# Is it rude to take gamer "applications" when adding new players to a group?



## n'haaz-aua (Apr 8, 2008)

/tolstoy

We have a mature long standing group that is losing a core player to a gaming industry move.  We are looking to add 1 or two players to replace him, but in the past finding gamers has been ...problematic.  We are playtesters for a major third party manufacturer and 3 (now 2) of the players are tournament level gms.   While our gaming is very social and casual, we've seen enough  ex vampire LARPers and players with no social abilities or an axe to grind to be very concerned about adding new players.  

/tolstoy off

Would it be rude to ask for a paragraph about someone prior to asking them to sit in on a game?


----------



## edemaitre (Apr 8, 2008)

*Recruiting gamers*

I've used various methods to vet potential role-players over the years, even as my groups have fluctuated in size from four to a dozen members, depending on the game and things like academic schedules, family and work obligations, etc.

Now, I typically ask prospective gamers the following questions by phone or e-mail after they respond to an online or print advertisement:

-What gaming experience do you have? How long have you played, and what sorts of rules systems and genres do you prefer? Styles can be different, but it's good to know expectations upfront.

-What types of Player Characters do you typically play? If you're a novice, do you have the core book? Can you make our regularly scheduled sessions?

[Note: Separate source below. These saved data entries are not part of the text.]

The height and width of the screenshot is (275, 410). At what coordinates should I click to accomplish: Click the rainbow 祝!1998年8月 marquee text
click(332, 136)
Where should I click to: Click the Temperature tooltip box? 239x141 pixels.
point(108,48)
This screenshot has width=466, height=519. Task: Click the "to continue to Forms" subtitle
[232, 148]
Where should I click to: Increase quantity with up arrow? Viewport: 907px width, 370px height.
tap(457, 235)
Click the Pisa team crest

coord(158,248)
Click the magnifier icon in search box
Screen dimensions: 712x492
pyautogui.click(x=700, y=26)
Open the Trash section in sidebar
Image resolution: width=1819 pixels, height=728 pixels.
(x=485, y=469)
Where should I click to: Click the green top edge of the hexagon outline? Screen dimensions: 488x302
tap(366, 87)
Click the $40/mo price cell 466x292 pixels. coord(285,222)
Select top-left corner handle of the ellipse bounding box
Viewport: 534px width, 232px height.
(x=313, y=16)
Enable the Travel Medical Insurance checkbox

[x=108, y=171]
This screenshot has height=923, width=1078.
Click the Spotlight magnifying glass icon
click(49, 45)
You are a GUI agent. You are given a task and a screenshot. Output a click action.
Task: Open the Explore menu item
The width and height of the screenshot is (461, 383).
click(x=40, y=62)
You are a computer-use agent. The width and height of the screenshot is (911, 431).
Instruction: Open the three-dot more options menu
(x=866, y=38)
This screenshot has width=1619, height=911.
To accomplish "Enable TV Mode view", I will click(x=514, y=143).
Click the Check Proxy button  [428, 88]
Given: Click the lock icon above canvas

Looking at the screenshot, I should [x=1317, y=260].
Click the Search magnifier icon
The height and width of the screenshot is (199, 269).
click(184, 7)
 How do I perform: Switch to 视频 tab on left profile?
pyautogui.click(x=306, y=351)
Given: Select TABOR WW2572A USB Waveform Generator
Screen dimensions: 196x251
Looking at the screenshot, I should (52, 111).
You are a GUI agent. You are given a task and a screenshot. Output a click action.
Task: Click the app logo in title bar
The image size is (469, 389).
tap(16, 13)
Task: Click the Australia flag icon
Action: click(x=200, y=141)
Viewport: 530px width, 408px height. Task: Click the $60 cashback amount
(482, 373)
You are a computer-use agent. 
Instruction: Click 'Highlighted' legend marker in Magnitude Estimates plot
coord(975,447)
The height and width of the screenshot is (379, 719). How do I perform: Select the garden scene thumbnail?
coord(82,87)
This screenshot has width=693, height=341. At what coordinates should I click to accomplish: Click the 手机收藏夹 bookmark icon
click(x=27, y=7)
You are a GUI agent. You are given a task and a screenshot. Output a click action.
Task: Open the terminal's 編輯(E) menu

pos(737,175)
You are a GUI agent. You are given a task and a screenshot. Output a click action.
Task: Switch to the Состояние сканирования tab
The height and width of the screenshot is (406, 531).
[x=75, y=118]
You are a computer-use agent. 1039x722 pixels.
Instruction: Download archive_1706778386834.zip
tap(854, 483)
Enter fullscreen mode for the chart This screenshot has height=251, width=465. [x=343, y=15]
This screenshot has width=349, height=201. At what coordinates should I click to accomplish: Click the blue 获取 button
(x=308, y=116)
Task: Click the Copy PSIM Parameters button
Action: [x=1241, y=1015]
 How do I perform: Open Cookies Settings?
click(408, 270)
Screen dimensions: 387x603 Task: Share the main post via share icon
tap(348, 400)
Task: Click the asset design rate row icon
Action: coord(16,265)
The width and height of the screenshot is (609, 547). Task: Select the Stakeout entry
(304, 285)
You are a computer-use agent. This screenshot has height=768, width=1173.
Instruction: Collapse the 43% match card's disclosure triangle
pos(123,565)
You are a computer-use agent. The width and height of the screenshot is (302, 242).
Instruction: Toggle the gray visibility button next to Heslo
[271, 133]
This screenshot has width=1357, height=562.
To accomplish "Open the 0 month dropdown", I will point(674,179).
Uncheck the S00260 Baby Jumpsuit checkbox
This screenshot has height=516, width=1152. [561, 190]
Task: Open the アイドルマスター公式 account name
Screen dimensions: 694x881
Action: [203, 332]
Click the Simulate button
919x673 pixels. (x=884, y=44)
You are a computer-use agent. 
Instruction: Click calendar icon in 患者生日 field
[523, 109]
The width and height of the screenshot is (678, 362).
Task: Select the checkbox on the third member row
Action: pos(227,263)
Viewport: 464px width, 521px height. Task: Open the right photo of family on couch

-Since teamwork is a significant part of storytelling in my campaigns, what do you think you'd bring to our table? I usually prohibit evil starting P.C.s and am wary of those who want nonstandard race/class combinations without knowing the world.

-Would you be willing to sit in on a game before creating a character for it, just to observe our group's dynamic and pacing? If you have character concepts in mind, how flexible are you willing to be given the existing party? Just as you're auditioning for our group, be aware that we might not match up with your own preferences, so you may decide to look for another game (and I usually have a list of other local Game Masters).

-Why would your P.C. join and travel with this group? Individual backstories and motivations are good, but so are party goals and integration into the larger setting.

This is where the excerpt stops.